--- 阅读短文 ---

══════════

这里的table结构就相当于Kademlia算法中的k-bucket(k桶)，用来存储一个节点附近的某些节点路由。

const (
	// 并发因子
	alpha           = 3  // Kademlia concurrency factor
	// k桶容量
	bucketSize      = 16 // Kademlia bucket size
	// 每个k桶更换清单的大小
	maxReplacements = 10 // Size of per-bucket replacement list

	// We keep buckets for the upper 1/15 of distances because
	// it's very unlikely we'll ever encounter a node that's closer.
	//
	hashBits          = len(common.Hash{}) * 8
	nBuckets          = hashBits / 15       // Number of buckets
	// 最近k桶的距离
	bucketMinDistance = hashBits - nBuckets // Log distance of closest bucket

	// IP address limits.

══════════

--- 书面练习 A ---
把讲Kademlia k桶的那段文字中以含有“这里的table结构就相当于”的字句开头、到“node that's closer.”结束的部分重写一遍，并把其中的“并发因子”换成“并发系数”。
--- 书面练习 B ---
请把记录中从含有“Open Leave Applications view”的那一行起、一直到记录末尾的部分原样照抄下来，图片不要写进去。

══════════

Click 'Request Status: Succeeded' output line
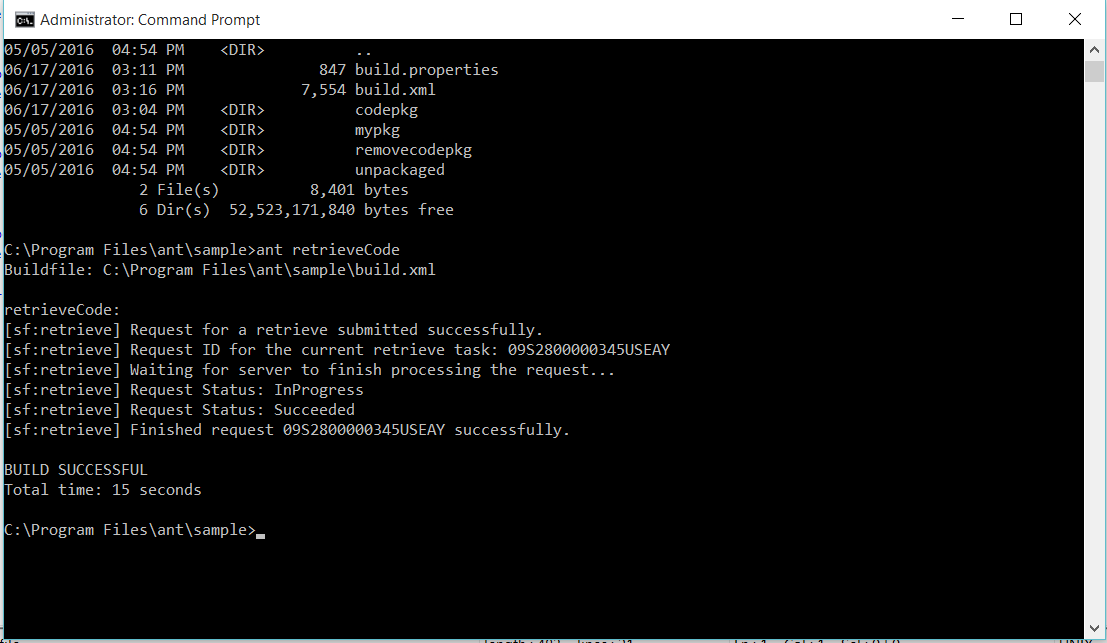Viewport: 1107px width, 643px height. [x=242, y=410]
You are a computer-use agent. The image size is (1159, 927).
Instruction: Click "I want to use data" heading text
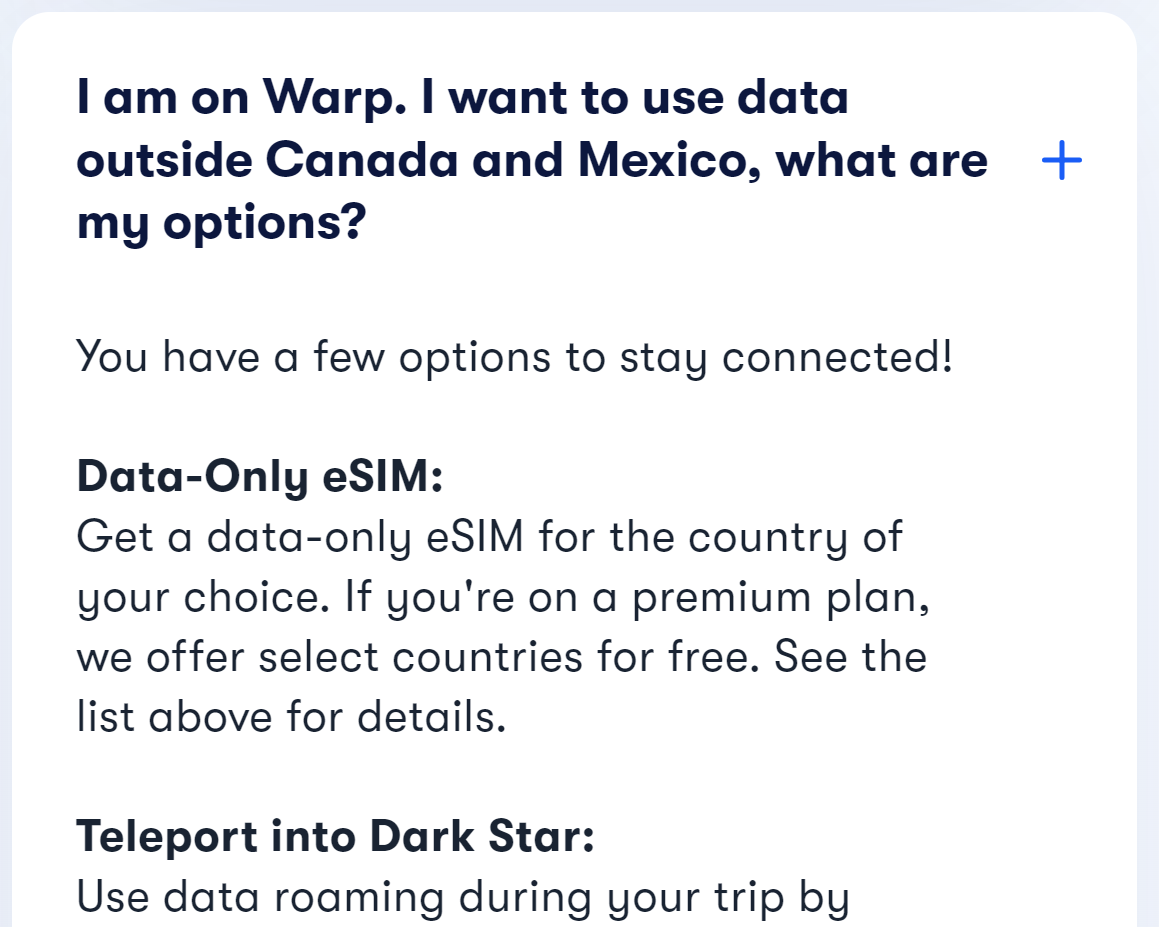(x=634, y=98)
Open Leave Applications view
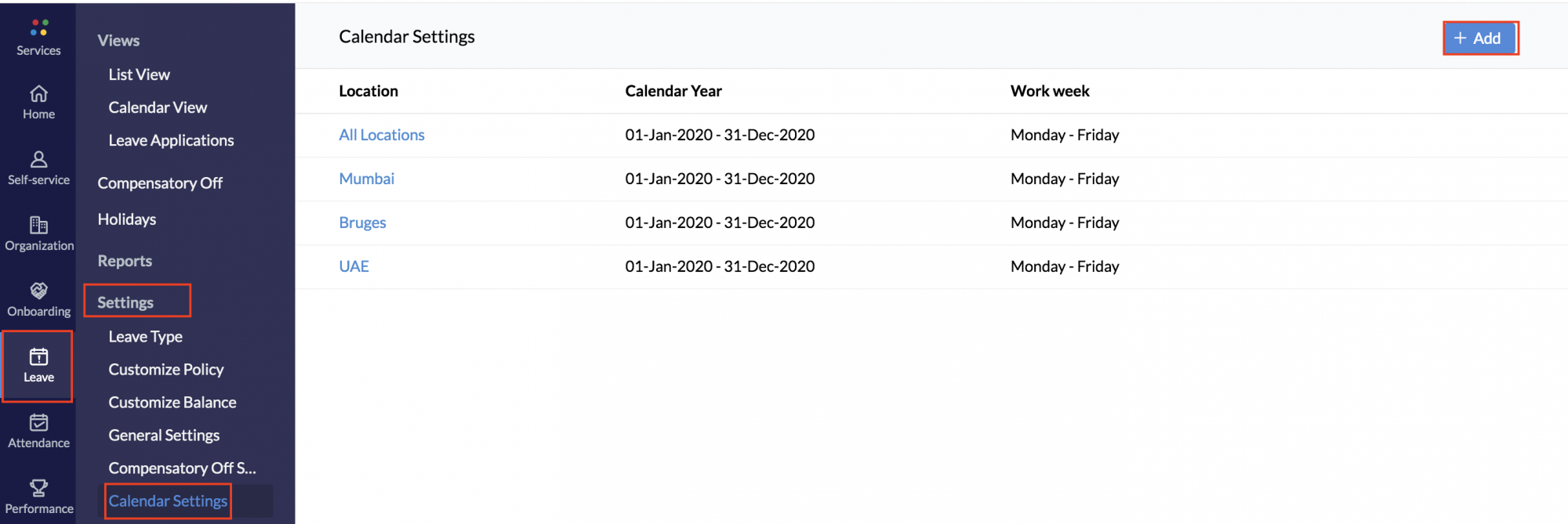 tap(171, 140)
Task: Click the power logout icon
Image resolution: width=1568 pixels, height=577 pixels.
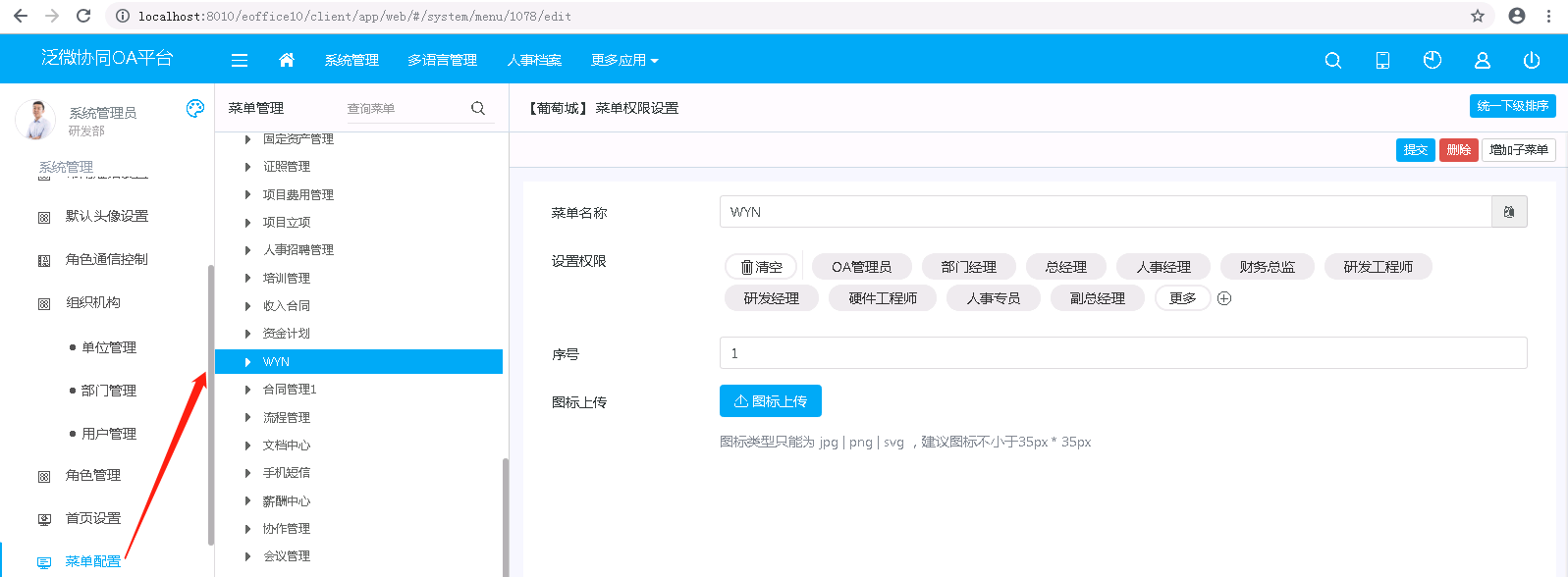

══════════

--- 练习答案 A ---
这里的table结构就相当于Kademlia算法中的k-bucket(k桶)，用来存储一个节点附近的某些节点路由。

const (
	// 并发系数
	alpha           = 3  // Kademlia concurrency factor
	// k桶容量
	bucketSize      = 16 // Kademlia bucket size
	// 每个k桶更换清单的大小
	maxReplacements = 10 // Size of per-bucket replacement list

	// We keep buckets for the upper 1/15 of distances because
	// it's very unlikely we'll ever encounter a node that's closer.

--- 练习答案 B ---
Open Leave Applications view
 tap(171, 140)
Task: Click the power logout icon
Image resolution: width=1568 pixels, height=577 pixels.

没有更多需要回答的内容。